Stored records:
________________________
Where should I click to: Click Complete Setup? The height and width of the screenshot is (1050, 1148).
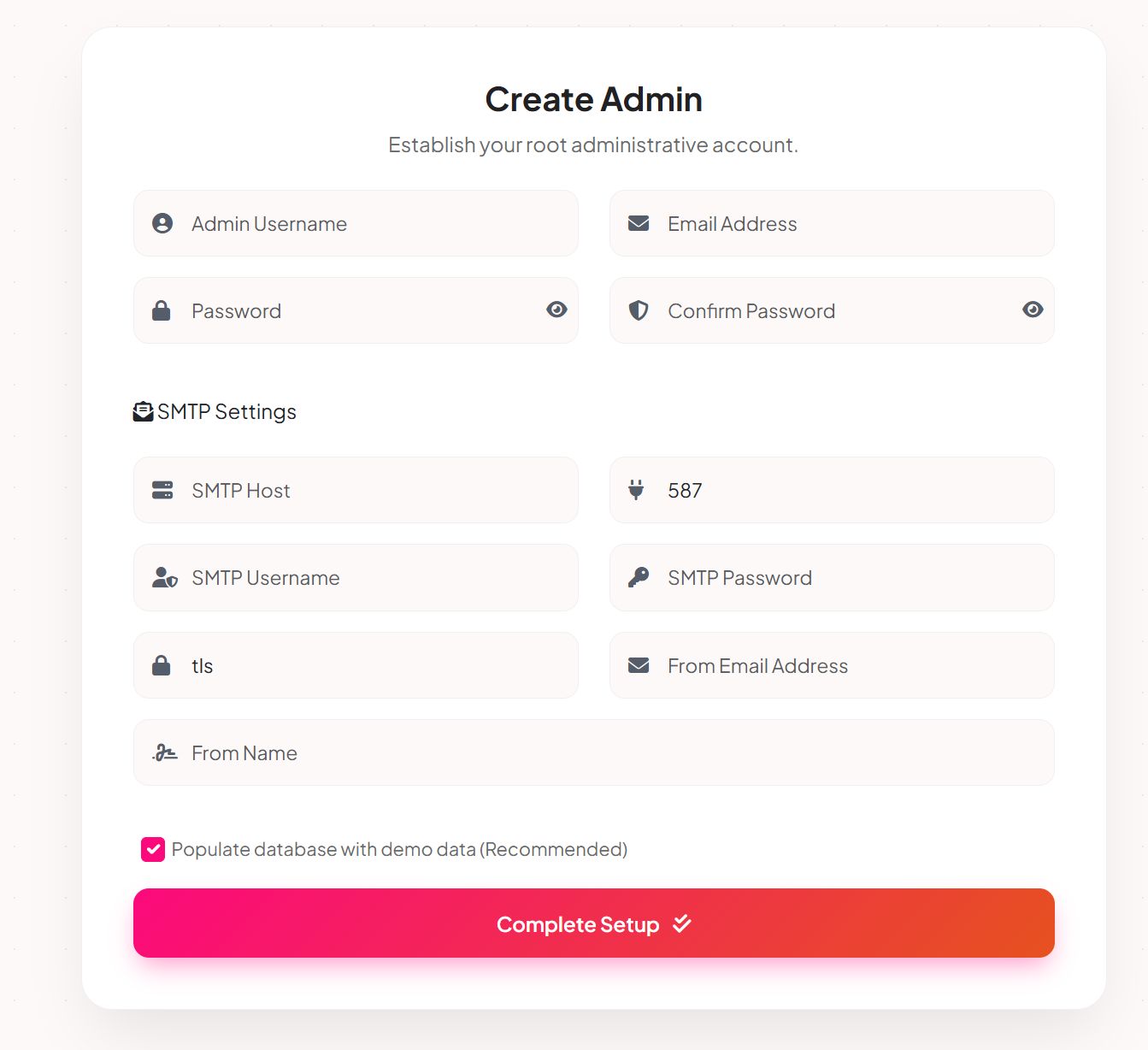[594, 923]
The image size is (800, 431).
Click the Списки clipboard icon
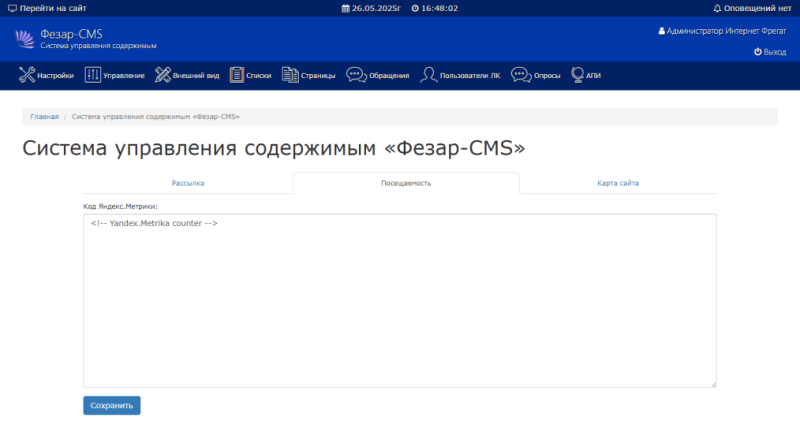pos(237,75)
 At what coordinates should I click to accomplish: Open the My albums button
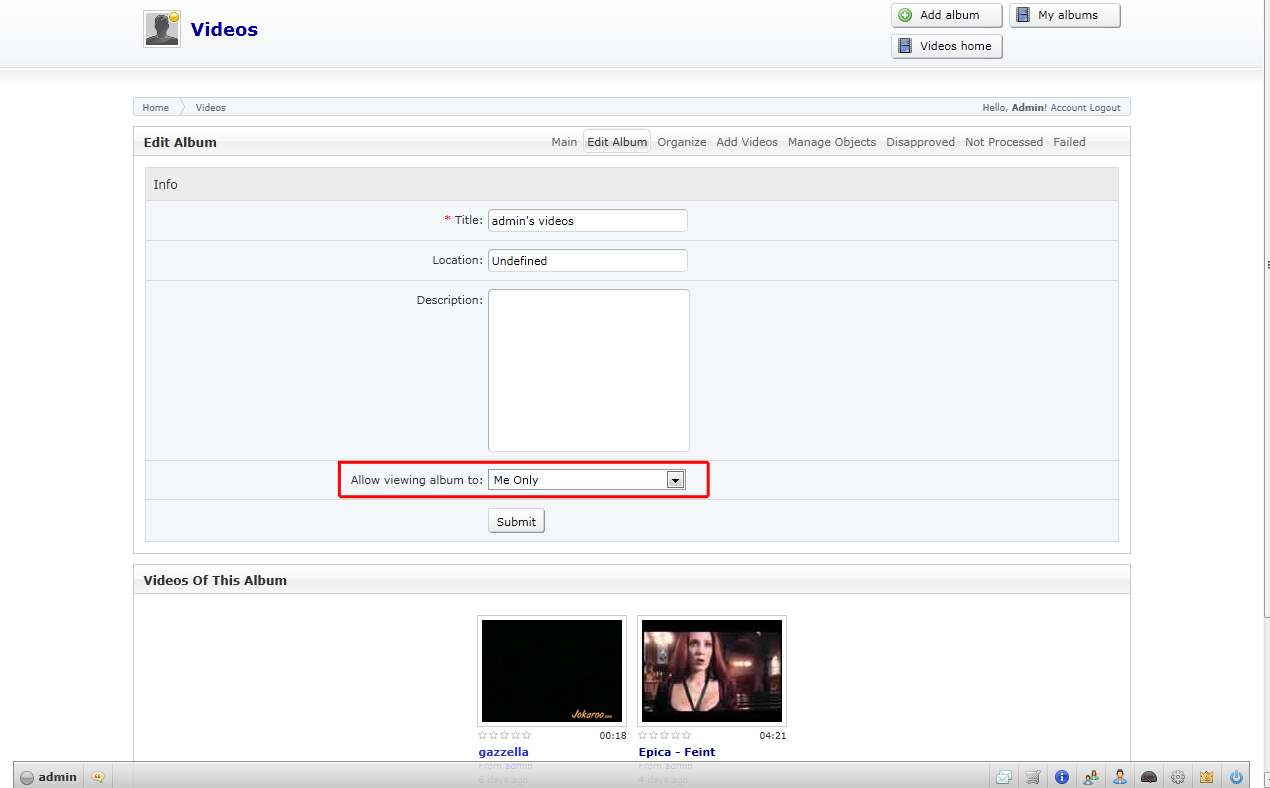click(x=1064, y=15)
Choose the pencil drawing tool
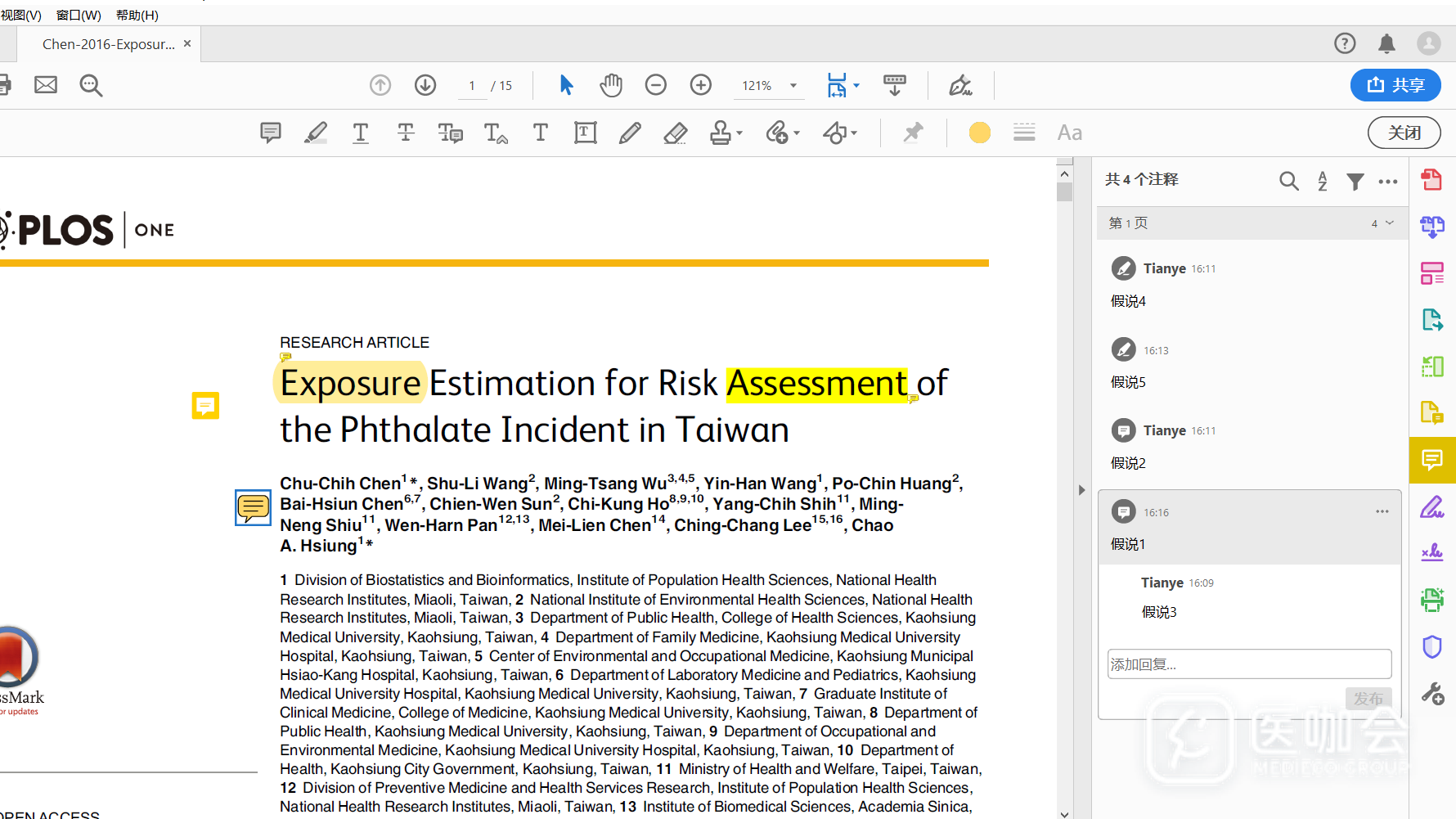This screenshot has height=819, width=1456. [x=629, y=133]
________________________
Repeat verbatim the range of lines that opens at the line containing "Click the Списки clipboard icon" and closes at the last line of the entries, excluding all pictures.

◆ ANSWER AREA
Click the Списки clipboard icon
pos(237,75)
 At what coordinates should I click to accomplish: Open the My albums button
click(x=1064, y=15)
Choose the pencil drawing tool
This screenshot has height=819, width=1456. [x=629, y=133]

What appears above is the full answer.